The lockers will be in a test phase this summer, but for two years, Walmart has been testing shipping online orders from its physical stores—a way to speed up low-cost delivery by using stores as miniature distribution centers. Walmart CEO Joel Anderson says, “It is really efficient to use our stores. We’ve been picking and putting items in boxes for years. Ship from store is no different. We are picking items from the shelves and putting them in a box.” Ordering online and picking up at a local store is already available from Walmart and other major retailers.
Ironically, some media outlets, such as PC magazine, report that Walmart is introducing “Amazon-like lockers.” Apparently, Amazon beat Walmart to the punch by setting up its own locker system at 7-Eleven, Staples and other retail stores beginning late last year. During the checkout process, Amazon customers can specify that they want their order shipped to a locker. If one is available nearby, Amazon generates a unique code the customer can use to gain access to the locker. So Amazon’s strategy to distribute its products through traditional retail outlets is already underway.
A battle is also being waged in the mobile space. While Amazon’s Kindle Fire is essentially an entry point into Amazon’s online ordering system, including digital downloads, Walmart is rolling out an iPhone checkout system. Now available in some 200 stores, “Scan & Go” allows Walmart shoppers with iPhones to scan product barcodes in a store and see a running total of the items and their costs. Then a shopper checks out by scanning a QR code at a special mobile terminal. The code creates a virtual shopping cart and the shopper pays. It isn’t as sophisticated as a fully implemented mobile payment system, but it’s a big step forward for Walmart.
Walmart is also trying to compete in the same-day delivery arena, but it seems to be outpaced by such online retailers as Amazon, eBay and Google. The real challenge with same-day delivery, however, is that it isn’t high on consumers’ must-have lists; in a recent survey, only 9 percent of consumers said same-day delivery is important, while free delivery and low prices scored significantly higher.

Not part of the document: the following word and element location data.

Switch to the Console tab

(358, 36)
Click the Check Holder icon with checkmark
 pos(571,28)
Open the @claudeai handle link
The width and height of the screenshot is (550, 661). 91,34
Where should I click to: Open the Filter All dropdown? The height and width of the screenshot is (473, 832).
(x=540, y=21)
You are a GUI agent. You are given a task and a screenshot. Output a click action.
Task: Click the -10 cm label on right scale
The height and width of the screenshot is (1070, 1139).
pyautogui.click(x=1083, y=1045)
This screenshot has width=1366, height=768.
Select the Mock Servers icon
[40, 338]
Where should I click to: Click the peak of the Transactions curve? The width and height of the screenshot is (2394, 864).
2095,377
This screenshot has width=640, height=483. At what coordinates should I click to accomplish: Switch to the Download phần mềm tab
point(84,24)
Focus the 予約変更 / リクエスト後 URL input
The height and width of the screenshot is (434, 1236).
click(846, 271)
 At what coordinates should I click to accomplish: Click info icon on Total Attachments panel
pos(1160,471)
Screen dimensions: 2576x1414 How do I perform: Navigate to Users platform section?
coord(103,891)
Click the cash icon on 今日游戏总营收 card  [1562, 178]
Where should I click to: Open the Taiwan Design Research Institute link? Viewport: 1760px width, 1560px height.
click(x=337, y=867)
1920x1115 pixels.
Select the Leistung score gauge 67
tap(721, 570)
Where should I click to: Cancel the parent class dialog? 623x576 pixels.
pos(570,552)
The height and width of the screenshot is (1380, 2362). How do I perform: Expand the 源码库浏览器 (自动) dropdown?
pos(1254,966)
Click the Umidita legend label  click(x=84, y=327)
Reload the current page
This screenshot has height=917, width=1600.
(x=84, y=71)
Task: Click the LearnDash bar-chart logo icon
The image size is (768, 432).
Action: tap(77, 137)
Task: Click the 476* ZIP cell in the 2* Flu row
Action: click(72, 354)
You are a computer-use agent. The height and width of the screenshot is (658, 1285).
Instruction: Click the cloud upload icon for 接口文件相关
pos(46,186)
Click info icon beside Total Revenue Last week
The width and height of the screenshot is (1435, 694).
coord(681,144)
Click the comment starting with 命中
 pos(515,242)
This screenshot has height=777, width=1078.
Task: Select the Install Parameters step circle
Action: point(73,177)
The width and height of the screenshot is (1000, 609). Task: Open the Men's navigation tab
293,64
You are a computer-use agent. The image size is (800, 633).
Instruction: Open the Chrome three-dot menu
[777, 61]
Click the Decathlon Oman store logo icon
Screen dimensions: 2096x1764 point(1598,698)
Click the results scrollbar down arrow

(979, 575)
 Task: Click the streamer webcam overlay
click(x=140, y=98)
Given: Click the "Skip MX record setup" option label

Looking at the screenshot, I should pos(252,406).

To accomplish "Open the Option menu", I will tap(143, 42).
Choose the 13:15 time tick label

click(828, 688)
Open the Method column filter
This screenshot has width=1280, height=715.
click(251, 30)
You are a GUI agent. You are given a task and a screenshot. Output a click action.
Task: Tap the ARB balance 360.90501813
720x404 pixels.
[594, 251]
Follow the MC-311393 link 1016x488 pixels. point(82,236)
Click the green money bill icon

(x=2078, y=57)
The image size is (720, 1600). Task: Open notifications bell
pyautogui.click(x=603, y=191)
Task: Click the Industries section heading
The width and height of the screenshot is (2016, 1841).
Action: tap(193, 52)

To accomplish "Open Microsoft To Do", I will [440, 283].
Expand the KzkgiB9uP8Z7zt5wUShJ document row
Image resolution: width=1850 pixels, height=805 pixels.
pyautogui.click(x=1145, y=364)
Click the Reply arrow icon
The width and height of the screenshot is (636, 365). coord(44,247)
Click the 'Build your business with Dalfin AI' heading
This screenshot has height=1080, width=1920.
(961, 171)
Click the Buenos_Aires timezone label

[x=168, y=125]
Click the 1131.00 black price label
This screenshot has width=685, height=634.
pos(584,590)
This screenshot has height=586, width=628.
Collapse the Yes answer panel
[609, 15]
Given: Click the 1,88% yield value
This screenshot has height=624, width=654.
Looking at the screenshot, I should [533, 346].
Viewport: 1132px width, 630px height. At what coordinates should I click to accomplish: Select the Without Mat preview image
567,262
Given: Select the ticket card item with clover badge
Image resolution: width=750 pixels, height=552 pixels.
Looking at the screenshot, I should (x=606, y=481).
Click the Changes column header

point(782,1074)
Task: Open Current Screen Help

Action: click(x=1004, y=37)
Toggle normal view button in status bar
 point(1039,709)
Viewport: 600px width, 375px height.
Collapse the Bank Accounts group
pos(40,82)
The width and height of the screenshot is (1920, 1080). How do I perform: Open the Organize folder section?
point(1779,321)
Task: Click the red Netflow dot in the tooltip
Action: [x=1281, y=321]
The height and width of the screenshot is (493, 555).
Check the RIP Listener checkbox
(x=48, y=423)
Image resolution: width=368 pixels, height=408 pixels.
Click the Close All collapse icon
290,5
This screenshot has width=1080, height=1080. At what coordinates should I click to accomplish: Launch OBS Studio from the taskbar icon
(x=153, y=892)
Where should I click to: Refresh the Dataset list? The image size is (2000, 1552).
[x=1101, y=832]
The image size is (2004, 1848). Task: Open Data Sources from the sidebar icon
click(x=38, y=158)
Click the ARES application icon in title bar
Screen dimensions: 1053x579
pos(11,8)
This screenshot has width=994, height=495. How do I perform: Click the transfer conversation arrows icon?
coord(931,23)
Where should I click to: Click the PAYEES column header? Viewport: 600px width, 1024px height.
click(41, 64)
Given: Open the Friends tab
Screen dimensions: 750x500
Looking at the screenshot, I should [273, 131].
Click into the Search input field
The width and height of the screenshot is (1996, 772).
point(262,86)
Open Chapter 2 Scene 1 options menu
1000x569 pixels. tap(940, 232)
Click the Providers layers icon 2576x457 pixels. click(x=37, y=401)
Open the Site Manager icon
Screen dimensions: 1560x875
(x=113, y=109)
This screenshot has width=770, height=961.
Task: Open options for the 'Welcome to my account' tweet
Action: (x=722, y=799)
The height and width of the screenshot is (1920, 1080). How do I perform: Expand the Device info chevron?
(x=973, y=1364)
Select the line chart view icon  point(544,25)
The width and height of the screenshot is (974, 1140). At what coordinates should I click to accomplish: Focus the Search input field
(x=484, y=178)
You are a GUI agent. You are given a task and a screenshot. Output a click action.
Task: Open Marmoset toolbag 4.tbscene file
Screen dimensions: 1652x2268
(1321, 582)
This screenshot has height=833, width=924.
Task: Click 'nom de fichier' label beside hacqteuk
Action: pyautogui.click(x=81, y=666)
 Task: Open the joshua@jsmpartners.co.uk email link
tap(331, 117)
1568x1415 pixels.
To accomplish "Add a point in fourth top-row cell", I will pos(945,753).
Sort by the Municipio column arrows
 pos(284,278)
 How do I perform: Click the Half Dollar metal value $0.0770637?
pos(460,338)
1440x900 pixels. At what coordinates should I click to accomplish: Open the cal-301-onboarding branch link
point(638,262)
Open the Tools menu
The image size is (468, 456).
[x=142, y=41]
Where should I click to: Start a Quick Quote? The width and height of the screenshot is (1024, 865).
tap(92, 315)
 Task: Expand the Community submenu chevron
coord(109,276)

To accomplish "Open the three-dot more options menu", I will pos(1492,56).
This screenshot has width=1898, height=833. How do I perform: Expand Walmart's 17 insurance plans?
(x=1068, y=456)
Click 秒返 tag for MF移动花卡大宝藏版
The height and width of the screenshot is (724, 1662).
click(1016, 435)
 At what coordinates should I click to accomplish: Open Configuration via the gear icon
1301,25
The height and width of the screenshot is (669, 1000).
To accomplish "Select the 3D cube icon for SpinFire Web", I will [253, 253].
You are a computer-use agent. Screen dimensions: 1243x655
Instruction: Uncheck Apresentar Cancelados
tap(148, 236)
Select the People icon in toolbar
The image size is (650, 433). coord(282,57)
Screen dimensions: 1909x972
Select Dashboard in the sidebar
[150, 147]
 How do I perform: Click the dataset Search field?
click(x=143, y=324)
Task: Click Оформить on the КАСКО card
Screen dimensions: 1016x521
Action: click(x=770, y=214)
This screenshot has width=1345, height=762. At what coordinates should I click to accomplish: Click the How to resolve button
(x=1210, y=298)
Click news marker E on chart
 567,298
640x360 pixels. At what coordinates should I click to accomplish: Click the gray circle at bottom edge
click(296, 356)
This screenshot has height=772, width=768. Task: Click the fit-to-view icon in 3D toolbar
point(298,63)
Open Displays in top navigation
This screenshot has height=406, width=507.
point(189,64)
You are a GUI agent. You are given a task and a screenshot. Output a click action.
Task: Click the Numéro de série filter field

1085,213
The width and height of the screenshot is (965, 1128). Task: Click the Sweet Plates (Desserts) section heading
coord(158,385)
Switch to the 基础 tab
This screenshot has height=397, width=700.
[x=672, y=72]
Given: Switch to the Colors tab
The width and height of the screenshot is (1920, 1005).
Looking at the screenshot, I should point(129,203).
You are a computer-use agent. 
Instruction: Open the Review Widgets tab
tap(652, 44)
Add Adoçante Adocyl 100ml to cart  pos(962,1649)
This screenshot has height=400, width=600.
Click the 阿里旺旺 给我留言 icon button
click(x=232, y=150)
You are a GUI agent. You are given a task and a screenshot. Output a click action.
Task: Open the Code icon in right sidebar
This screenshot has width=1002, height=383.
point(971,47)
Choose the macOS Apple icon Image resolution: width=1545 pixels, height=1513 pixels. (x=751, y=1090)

Actually, Walmart has another problem to solve that has nothing to do with the online world: Low customer satisfaction with its stores. Recent reports suggest that the retailer is having problems stocking its store shelves with merchandise due to aggressive store expansion and inadequate staff support, which contributed to Walmart’s last place rating in the American Customer Satisfaction Index. Despite being an enormous presence in retail and millions of Americans’ go-to store, it has consistently been at the bottom of the index for six years.
Could this be one more reason Walmart is anxious to grab hold of a big piece of the online world?